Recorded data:
• • • • •

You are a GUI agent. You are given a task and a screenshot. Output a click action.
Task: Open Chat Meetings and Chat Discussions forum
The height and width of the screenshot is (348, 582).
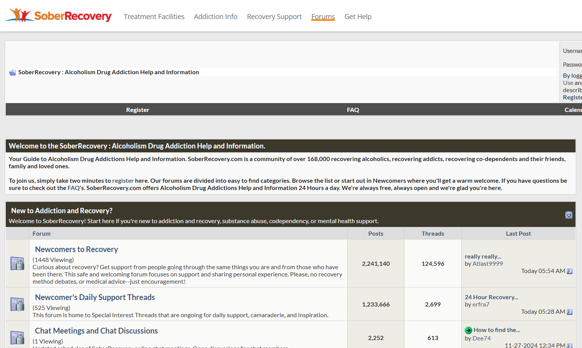[x=96, y=331]
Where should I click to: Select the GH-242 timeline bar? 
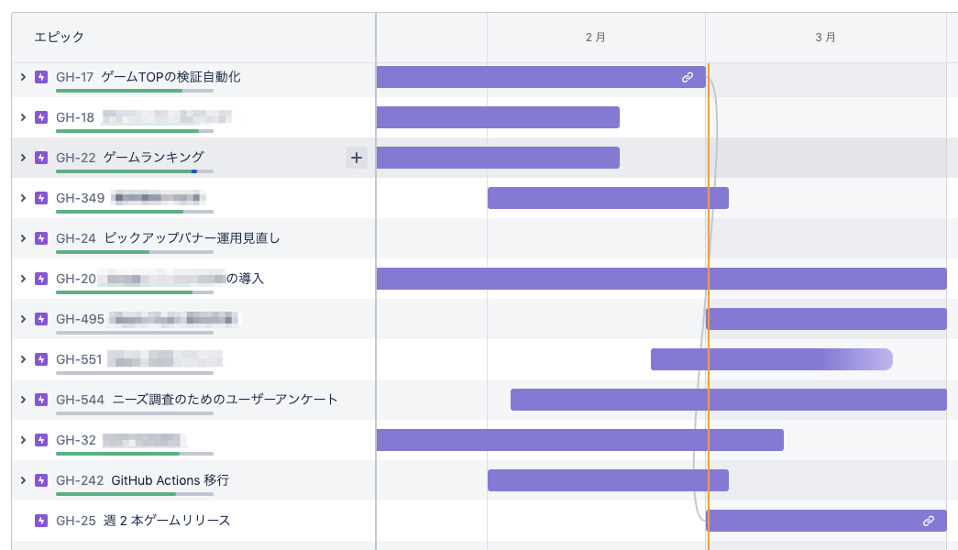(x=607, y=480)
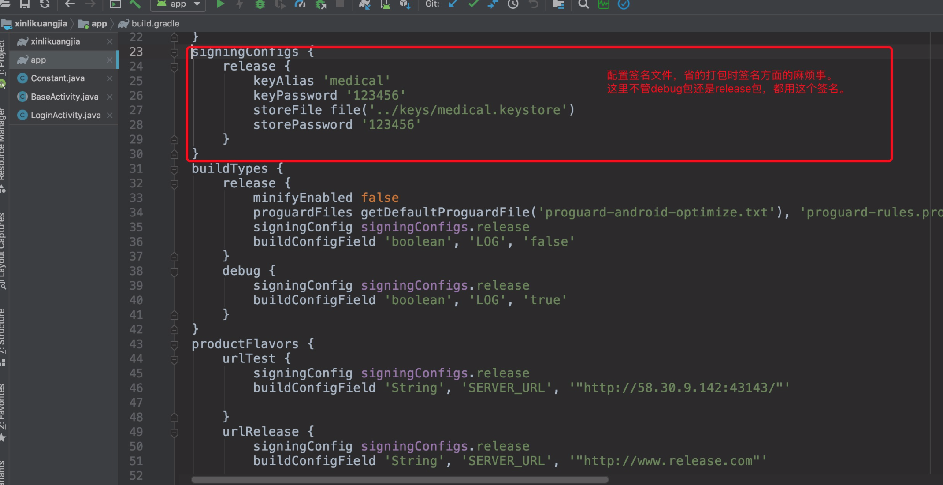Viewport: 943px width, 485px height.
Task: Switch to the Constant.java tab
Action: (x=57, y=78)
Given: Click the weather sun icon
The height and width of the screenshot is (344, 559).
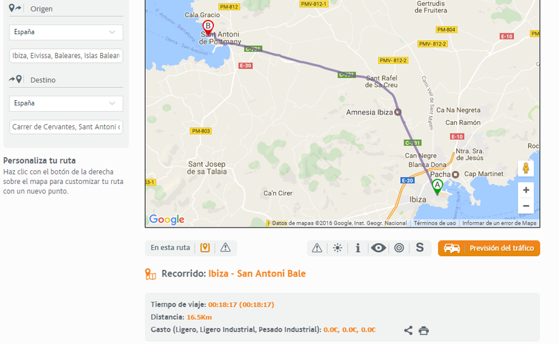Looking at the screenshot, I should click(337, 248).
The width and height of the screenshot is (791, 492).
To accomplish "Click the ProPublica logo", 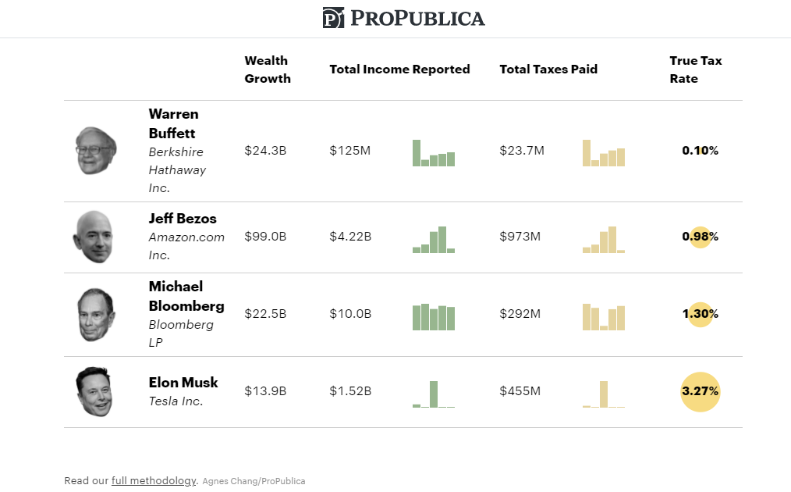I will coord(403,18).
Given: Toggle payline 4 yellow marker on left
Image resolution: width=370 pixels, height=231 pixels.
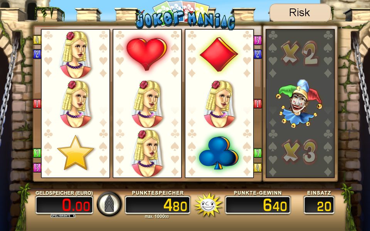Looking at the screenshot, I should 37,40.
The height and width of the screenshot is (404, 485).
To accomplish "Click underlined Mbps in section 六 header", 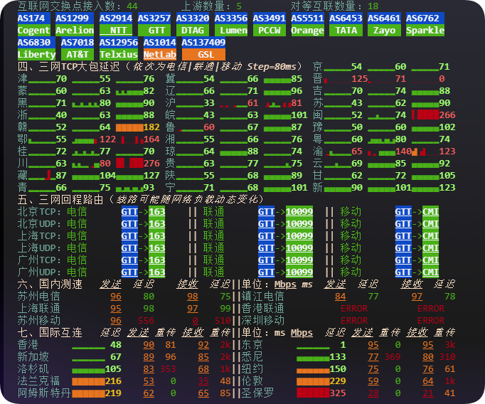I will point(285,285).
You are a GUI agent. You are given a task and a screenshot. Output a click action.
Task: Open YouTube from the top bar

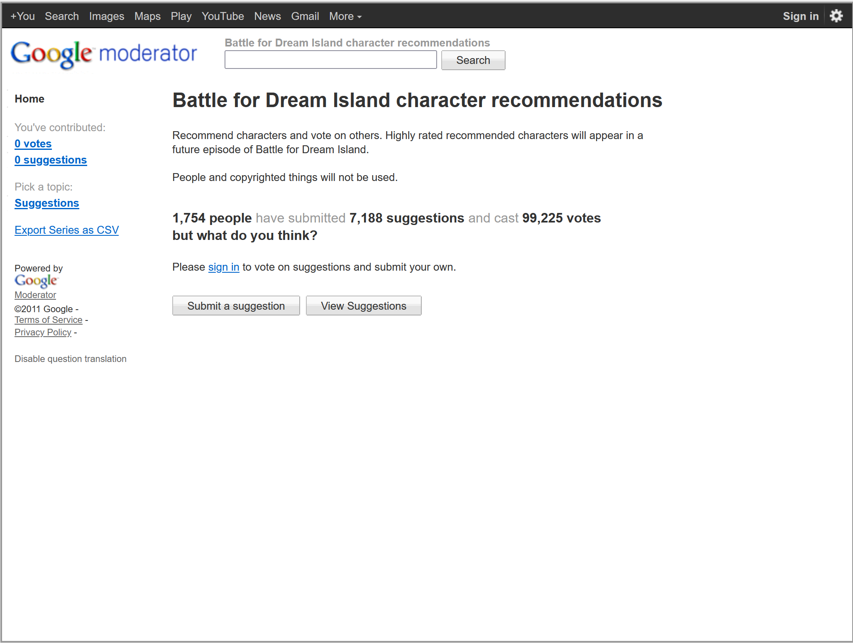(222, 16)
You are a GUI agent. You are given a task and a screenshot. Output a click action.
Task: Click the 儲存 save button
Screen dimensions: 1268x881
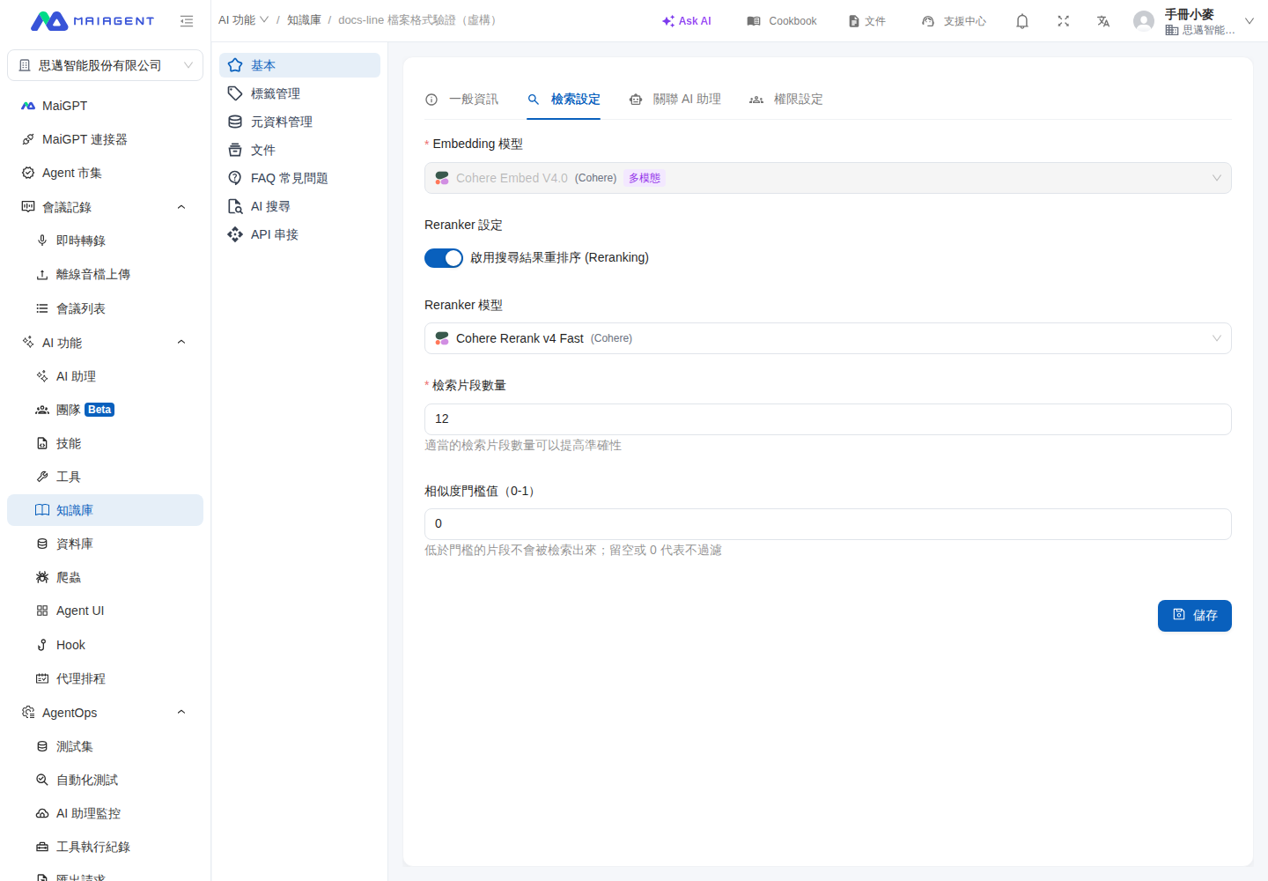click(1194, 616)
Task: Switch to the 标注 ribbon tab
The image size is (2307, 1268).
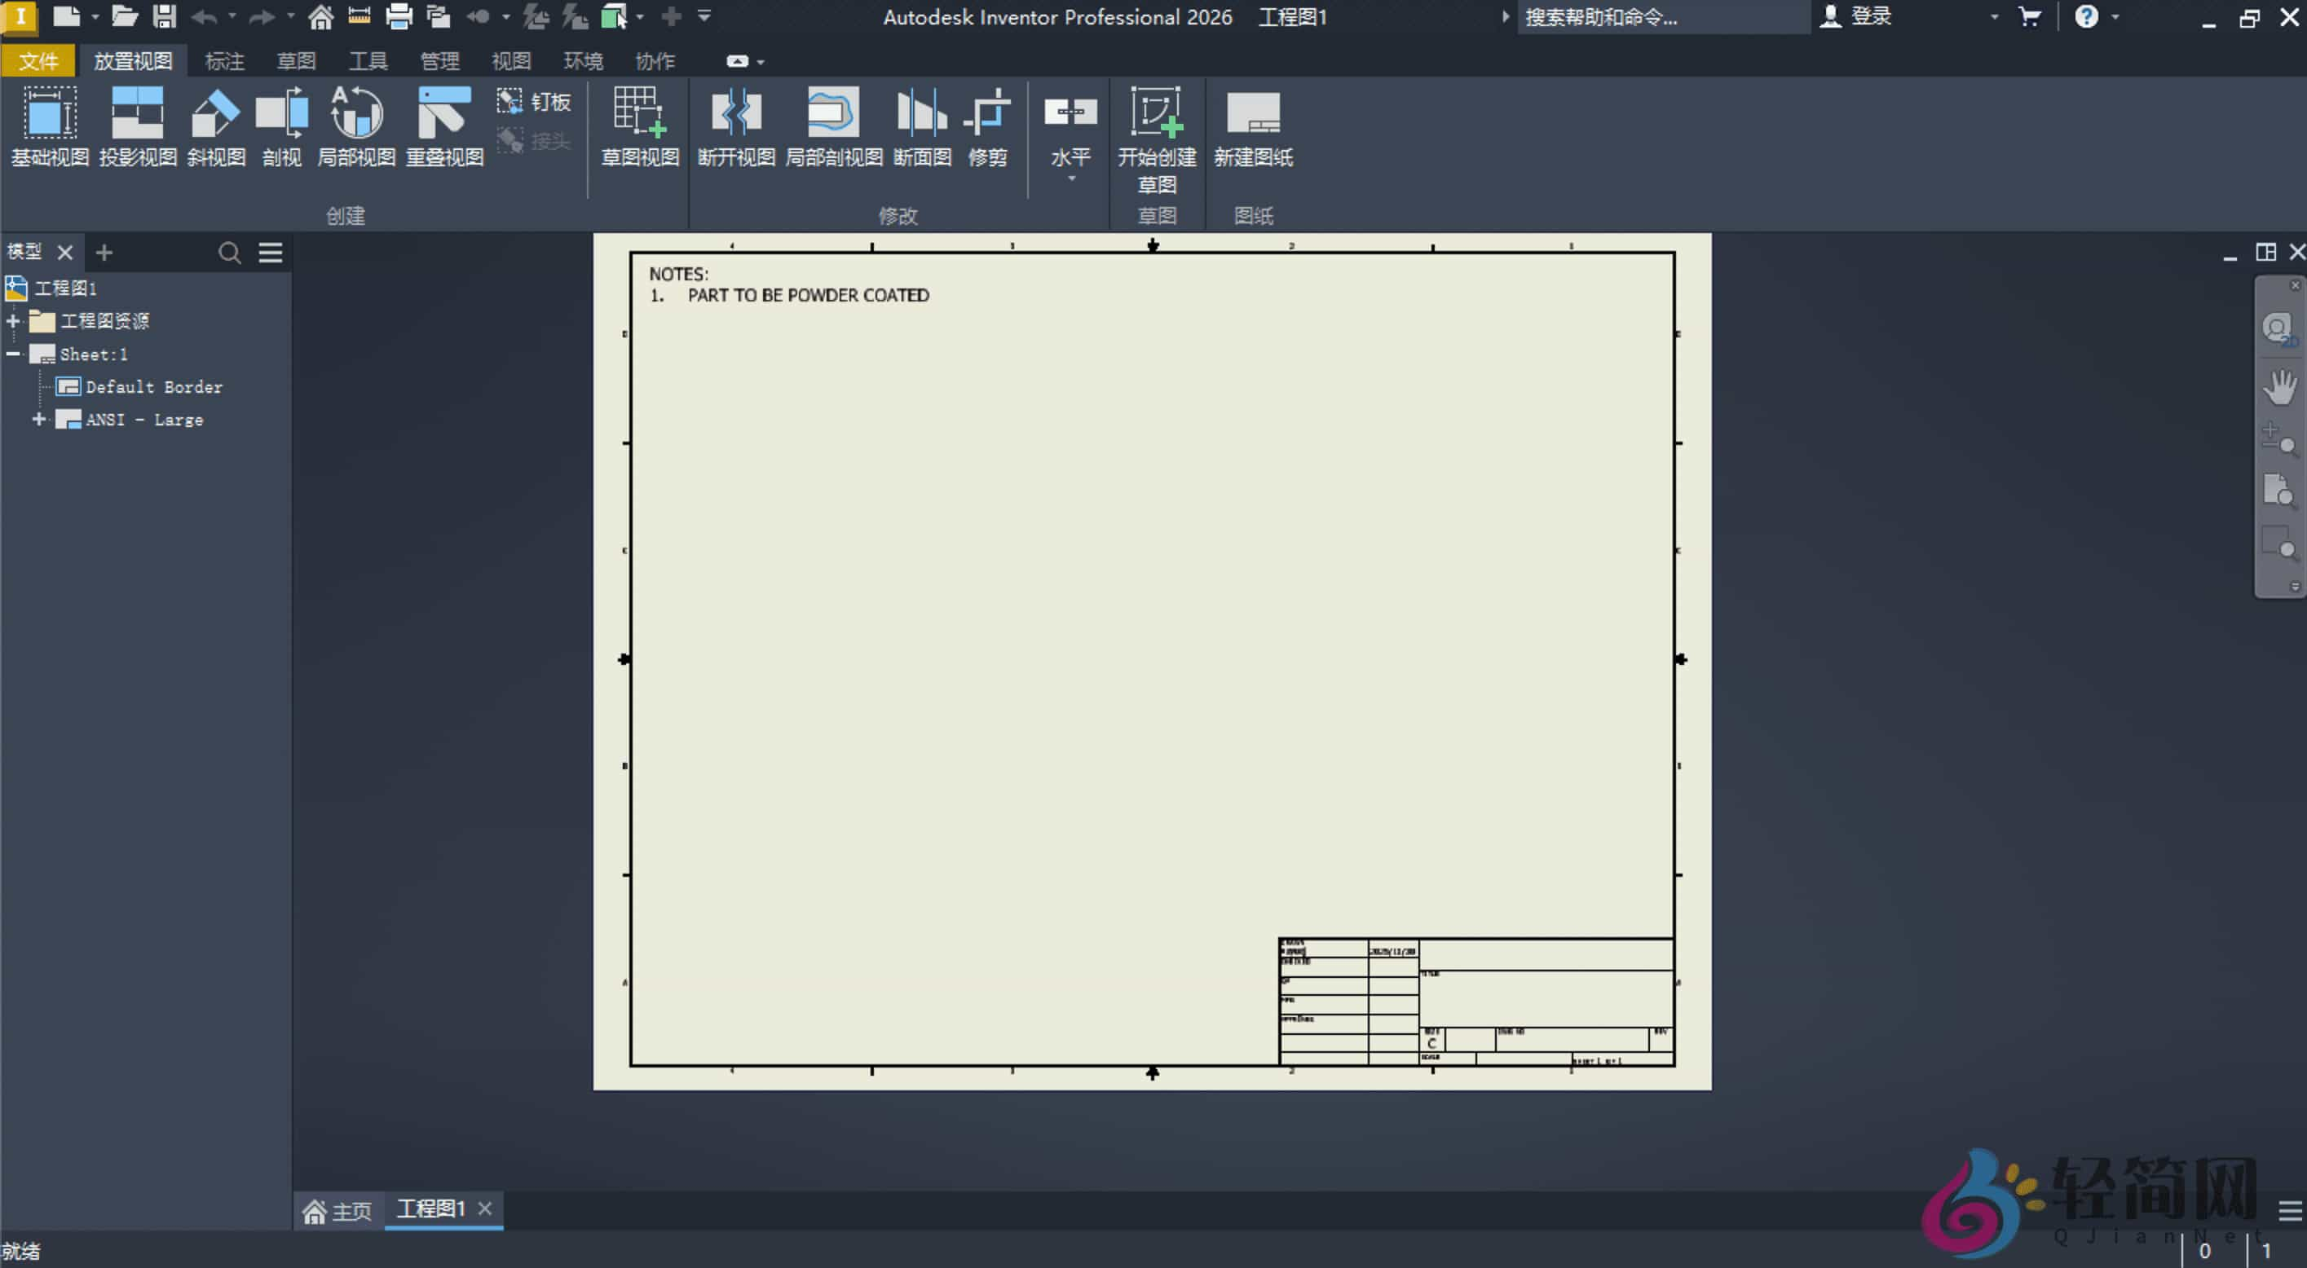Action: [x=224, y=61]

• • • • •

> Directions:
List each line of the records above that contains the word "Open". Case counts.

> Solution to the exercise:
Task: Open Chat Meetings and Chat Discussions forum
Task: Open YouTube from the top bar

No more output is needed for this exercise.